Voix de femmes : « Les femmes peuvent se déployer dans toutes les activités exercées par les hommes », dixit Monique Ouassa Kouaro

2 mars 2023

Béninoise et professeure titulaire en sociologie-anthropologie, Monique Ouassa Kouaro est l’actuelle Doyenne de la Fashs (Faculté des sciences humaines et sociales) de l’Université d’Abomey-Calavi. Celle qui dirige le Laaedd (laboratoire d’anthropologie appliquée et d’éducation au développement durable), parle ici de la femme béninoise.

Quelle est la place de la femme dans la société béninoise actuelle ?

La femme est le pilier de la société béninoise. Elle joue un rôle prépondérant dans tous les paliers de la vie sociale, culturelle, économique, politique et environnementale. Elle est au cœur de la reproduction et de la production sociales. Ainsi, dans la sphère privée de reproduction, elle participe à la vie des ménages ruraux et urbains, veille à la transformation de la société à travers son leadership. Dans la sphère publique de production, la femme est incontournable dans le processus du développement de notre pays au regard de son poids important dans l’économie informelle et par ricochet dans le PIB. C’est vous dire que les femmes béninoises sont incontournables dans le fonctionnement de la société béninoise. Vous comprenez que les femmes béninoises sont très créatrices et leur résilience face aux crises est impressionnante et impacte profondément la société.

Que pensez-vous de l’égalité homme-femme (en général puis en milieu universitaire) ?

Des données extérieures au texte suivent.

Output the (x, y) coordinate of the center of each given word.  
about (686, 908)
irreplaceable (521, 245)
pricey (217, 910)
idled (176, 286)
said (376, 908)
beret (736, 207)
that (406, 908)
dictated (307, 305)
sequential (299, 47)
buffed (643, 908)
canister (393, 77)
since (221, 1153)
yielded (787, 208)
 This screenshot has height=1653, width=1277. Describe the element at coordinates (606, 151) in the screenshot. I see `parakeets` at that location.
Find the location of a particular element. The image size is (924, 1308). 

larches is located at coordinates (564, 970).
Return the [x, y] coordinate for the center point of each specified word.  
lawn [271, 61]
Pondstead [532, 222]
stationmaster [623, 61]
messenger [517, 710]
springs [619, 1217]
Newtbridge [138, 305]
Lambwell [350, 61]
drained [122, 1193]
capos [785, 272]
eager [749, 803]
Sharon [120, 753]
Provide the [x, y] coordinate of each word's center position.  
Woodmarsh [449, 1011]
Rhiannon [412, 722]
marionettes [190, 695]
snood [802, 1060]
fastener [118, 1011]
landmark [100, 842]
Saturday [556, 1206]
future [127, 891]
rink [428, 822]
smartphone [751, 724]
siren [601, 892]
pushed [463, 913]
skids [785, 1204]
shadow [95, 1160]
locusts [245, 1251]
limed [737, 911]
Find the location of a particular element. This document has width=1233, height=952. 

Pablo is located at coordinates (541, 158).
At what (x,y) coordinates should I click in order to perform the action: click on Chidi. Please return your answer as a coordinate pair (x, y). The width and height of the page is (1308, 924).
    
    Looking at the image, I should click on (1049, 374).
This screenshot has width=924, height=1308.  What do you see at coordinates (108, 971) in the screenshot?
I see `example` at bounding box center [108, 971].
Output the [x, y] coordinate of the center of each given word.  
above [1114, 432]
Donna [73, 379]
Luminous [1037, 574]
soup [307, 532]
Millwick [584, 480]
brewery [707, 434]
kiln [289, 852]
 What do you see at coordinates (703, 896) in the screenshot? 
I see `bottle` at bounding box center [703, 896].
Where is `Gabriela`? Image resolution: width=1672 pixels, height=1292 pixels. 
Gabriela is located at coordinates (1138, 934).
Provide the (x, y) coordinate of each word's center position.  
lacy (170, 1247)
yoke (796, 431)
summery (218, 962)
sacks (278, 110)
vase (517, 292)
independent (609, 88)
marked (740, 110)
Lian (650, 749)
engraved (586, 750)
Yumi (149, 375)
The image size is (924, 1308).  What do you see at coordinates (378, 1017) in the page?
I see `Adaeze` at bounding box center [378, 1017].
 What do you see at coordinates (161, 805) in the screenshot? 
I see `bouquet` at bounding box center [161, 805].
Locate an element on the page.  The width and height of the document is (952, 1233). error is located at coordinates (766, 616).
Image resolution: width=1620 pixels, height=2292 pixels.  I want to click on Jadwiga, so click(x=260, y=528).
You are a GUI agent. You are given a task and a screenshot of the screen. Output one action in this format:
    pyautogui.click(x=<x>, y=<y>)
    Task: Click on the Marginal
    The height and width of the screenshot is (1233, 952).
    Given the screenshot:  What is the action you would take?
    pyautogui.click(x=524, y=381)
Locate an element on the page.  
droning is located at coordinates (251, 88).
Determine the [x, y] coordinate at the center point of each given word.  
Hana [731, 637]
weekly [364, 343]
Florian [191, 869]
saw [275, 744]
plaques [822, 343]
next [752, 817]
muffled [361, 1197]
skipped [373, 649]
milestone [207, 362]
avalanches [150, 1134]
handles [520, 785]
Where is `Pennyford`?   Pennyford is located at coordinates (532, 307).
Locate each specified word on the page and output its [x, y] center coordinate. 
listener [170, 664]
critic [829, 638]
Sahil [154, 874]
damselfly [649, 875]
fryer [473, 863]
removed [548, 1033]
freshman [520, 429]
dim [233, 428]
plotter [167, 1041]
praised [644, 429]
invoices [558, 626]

L’égalité homme-femme est un droit constitutionnel et une réalité au Bénin sur le plan juridique comme le confirme notre loi fondamentale. Sur le plan social en revanche, l’égalité homme femme est un leurre. Par exemple, sur le plan politique et scientifique, les disparités de genre sont criantes malgré les efforts du gouvernement pour l’égalité des sexes.
A l’Université d’Abomey-Calavi, nous n’avons que 16,37% d’enseignants femmes contre 83,63% d’enseignants hommes. Il faut souligner qu’au parlement, nous venons d’obtenir 25,68% de femmes contre 7,23% pour la mandature finissante. Ce score mémorable constitue une avancée remarquable. Toutefois, l’égalité des sexes est loin d’être une réalité au Bénin bien qu’il importe de préciser qu’une lueur d’espoir pointe à l’horizon avec les réformes en cours, du gouvernement et en particulier de la Ministre de l’enseignement supérieur et de la recherche scientifique à travers les projets mis en œuvre pour améliorer la représentativité des femmes dans l’enseignement supérieur et aux postes de décisions.
A vrai dire, les femmes peuvent se déployer dans toutes les activités exercées par les hommes tant qu’elles en ont les compétences.
Partagez avec nous une anecdote vécue en raison de votre condition de femme.

L’anecdote ! (Sourire !)

C’est le poids des stéréotypes de genre, vécus au poste de responsabilité que j’exerce. Par exemple des collègues qui me sont familiers, m’adressent des courriers avec pour entête Monsieur le doyen. Car pour eux, le symbole de manager est masculin et cela rappelle la figure de l’autorité modelée par les normes sociales dans la société béninoise.
Pendant des soutenances de licence, master ou doctorat, il est arrivé que des étudiants en prenant la parole me désignent par le groupe de nominal « président de jury ». En effet, ces étudiants ne s’attendent pas à voir une femme jouer ce rôle. Pour rigoler un peu, je leur demande si je devrais me retirer pour permettre au président attendu de les évaluer. Là, ils se confondent en excuses. C’est vous dire que le sexisme est encore fort présent même en milieu universitaire, entre collègues enseignants et entre enseignants et étudiants.
Fort de votre parcours et consciente des réalités actuelles, que diriez-vous à :
 Une adolescente non scolarisée en ville ?

Elle a l’avenir devant elle. Elle peut entreprendre comme les femmes dans nos marchés locaux. Pourvu qu’elle ait une vision et agisse maintenant. Rien n’est tard.

- Puis un vieil homme gardien de la tradition en campagne ?

Un garant de la tradition suit le cours de l’histoire. Il devrait mettre sa sagesse en œuvre pour servir de guide aux jeunes générations dans la transmission de nos valeurs culturelles, positives et aider à l’abandon des us et coutumes déshumanisantes pour certaines catégories d’actrices et d’acteurs dont les filles, les femmes et les enfants. Je voudrais citer le trafic des enfants, le rituel de veuvage différencié, l’excision et toutes autres formes de violences basées sur le genre. Il pourrait ainsi contribuer à promouvoir les comportements positifs en faveur des filles et des femmes et être un acteur de la transformation des "normes de genre néfastes".